Samedi 18 Novembre 2017

70 milliards de FCFA annoncés pour financer la force du G5 Sahel (ministre)

70 milliards de FCFA annoncés pour financer la force du G5 Sahel (ministre)
(APA 07/11/17)
Le ministre burkinabè des Affaires étrangères, Alpha Barry

APA-Ouagadougou (Burkina Faso) - Pour le moment seulement 108 millions d’euros, soit 70,243 milliards FCFA, ont été annoncés pour le financement du la force spéciale du G5 Sahel regroupant cinq pays (Burkina Faso, Mali, Mauritanie, Niger et Tchad), a déclaré lundi à Ouagadougou, le ministre burkinabè des Affaires étrangères, Alpha Barry, au cours d’une conférence de presse.

Le chef de la diplomatie burkinabè a indiqué que l’on a besoin au total de 423 millions d’euros, soit 270 milliards de francs CFA pour que la force spéciale du G5 Sahel soit opérationnelle.

Et de préciser qu’à ce jour 108 millions d’euros ont été annoncés, soit 70,243 milliards FCFA, ajoutant que ce montant comprend les 50 millions d’euros que doivent mobiliser les pays du G5 Sahel.
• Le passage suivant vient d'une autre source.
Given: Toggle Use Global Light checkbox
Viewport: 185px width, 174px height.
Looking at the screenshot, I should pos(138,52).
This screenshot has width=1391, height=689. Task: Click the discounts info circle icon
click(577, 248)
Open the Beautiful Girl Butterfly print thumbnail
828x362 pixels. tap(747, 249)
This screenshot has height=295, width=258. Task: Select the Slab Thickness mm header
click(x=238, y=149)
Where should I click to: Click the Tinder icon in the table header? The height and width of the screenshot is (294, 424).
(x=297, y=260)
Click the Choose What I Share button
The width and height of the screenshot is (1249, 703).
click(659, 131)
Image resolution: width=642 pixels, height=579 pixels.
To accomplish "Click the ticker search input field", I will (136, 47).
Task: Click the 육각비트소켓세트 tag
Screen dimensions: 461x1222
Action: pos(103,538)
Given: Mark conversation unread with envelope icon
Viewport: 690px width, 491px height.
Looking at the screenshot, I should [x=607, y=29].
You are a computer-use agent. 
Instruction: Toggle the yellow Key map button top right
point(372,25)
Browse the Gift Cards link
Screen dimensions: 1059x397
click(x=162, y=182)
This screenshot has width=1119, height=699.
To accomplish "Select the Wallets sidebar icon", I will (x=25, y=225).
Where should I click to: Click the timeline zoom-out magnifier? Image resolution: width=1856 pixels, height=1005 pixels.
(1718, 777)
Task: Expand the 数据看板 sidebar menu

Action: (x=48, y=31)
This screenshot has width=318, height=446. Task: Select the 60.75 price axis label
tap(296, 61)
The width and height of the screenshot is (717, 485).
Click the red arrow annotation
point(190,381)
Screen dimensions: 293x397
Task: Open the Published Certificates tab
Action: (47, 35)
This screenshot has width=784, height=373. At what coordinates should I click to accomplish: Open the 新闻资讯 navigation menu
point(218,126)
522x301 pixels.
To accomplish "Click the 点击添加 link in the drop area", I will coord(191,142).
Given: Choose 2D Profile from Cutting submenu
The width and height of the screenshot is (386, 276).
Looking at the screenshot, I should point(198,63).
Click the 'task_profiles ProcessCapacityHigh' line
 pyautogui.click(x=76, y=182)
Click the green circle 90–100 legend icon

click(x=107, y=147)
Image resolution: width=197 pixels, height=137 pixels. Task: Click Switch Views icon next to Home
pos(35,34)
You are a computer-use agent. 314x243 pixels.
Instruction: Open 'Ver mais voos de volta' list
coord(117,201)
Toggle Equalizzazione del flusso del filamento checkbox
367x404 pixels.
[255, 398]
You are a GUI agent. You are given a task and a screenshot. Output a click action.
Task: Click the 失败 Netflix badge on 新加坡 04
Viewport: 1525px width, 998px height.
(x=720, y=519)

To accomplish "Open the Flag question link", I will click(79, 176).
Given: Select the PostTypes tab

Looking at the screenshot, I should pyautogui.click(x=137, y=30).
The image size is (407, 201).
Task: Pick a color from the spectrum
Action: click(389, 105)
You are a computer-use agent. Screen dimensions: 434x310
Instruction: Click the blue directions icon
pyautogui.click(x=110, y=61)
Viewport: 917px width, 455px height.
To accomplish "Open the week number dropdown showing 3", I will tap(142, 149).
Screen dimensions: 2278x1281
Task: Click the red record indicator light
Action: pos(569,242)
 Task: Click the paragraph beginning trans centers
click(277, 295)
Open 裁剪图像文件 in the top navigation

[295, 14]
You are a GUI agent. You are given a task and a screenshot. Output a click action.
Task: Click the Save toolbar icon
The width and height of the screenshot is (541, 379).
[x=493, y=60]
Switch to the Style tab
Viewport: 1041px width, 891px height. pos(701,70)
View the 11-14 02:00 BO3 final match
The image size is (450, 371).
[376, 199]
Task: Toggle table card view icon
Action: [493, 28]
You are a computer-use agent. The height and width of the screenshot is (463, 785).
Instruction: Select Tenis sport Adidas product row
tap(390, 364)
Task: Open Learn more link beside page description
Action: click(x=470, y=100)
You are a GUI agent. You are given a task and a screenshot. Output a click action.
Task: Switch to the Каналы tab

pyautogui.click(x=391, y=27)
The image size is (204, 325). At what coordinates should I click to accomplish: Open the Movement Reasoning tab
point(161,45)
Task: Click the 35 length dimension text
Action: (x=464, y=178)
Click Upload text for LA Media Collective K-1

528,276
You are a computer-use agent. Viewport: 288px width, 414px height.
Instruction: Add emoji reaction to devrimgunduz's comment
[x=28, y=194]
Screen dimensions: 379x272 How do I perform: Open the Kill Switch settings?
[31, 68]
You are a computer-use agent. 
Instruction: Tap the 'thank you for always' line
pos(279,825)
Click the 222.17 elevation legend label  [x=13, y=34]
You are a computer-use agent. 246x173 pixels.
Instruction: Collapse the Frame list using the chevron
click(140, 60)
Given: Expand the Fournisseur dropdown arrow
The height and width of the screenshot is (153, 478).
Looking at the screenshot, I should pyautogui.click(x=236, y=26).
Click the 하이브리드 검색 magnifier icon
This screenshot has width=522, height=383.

On est très loin du compte, a-t-il dit, ajoutant que les Etats-Unis ont annoncé une contribution de 60 millions de dollars, soit environ 30 milliards de francs CFA, au niveau bilatéral.

«Pour le moment, les Etats Unis restent sur leur position et n’ont pas encore annoncé quelque chose au niveau multilatéral, c’est-à-dire au niveau de la force elle-même, bien qu’ils nous ont déclaré qu’ils soutiennent cette force», a souligné M. Barry.

Le ministre a rappelé que pour leur part chacun des cinq pays du G5 Sahel doit contribuer à hauteur de 10 millions d’euros, soit 6,55 milliards de F CFA.

ll a expliqué que cette contribution des Etats membres du G5 Sahel doit se matérialiser en termes de déploiement sur le terrain. «Ce n’est pas une somme que chaque pays va verser en espèce, mais l’on a évalué ce que chaque pays va effectuer sur le terrain après le déploiement de la force, en termes de fournitures, d’équipements, etc.», a-t-il expliqué.

La lutte contre le terrorisme ne concerne pas seulement l’aspect guerre, le renseignement doit aussi être pris en compte, a fait remarquer M. Barry affirmant que le social fait aussi partie de ce programme notamment le Programme d'urgence pour le Sahel (PUS) lancé par le gouvernement burkinabè.

Une rencontre pour la mobilisation de fonds est prévue pour le 14 décembre prochain, à Bruxelles, en Belgique, indique-t-on.